● Aim of the exercise
In the data below, which lines hold the word "siri"? Copy them.

● Records provided
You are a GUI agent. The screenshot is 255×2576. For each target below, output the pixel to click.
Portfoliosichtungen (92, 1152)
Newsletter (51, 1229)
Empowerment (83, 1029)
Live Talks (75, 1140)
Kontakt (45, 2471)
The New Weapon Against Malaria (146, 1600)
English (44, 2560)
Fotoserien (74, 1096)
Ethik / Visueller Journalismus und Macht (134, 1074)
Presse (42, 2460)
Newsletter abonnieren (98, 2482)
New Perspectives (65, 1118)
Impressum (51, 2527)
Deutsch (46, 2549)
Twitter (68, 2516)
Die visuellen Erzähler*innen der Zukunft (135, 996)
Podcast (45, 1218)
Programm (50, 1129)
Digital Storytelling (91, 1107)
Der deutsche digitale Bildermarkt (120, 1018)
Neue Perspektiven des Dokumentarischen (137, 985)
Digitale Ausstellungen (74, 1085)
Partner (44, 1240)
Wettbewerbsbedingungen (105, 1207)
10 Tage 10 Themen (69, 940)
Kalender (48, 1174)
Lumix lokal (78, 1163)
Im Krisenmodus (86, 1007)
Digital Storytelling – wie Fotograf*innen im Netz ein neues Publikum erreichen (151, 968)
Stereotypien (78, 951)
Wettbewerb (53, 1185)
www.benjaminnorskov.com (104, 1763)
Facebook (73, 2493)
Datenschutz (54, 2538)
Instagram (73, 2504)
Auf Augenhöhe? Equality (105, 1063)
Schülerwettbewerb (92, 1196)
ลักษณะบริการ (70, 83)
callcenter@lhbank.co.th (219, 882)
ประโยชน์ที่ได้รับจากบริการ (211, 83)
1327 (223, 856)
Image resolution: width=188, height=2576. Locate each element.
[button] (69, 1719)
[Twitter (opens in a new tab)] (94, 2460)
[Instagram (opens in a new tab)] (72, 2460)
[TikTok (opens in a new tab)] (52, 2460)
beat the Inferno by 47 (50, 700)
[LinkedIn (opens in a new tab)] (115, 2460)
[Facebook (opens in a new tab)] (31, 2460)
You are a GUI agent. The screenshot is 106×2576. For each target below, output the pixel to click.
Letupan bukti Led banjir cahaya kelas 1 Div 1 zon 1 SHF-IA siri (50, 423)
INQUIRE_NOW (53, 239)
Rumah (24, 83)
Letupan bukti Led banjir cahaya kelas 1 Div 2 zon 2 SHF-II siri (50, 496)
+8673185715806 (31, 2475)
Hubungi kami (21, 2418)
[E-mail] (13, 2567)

● Final answer
Letupan bukti Led banjir cahaya kelas 1 Div 1 zon 1 SHF-IA siri (50, 423)
Letupan bukti Led banjir cahaya kelas 1 Div 2 zon 2 SHF-II siri (50, 496)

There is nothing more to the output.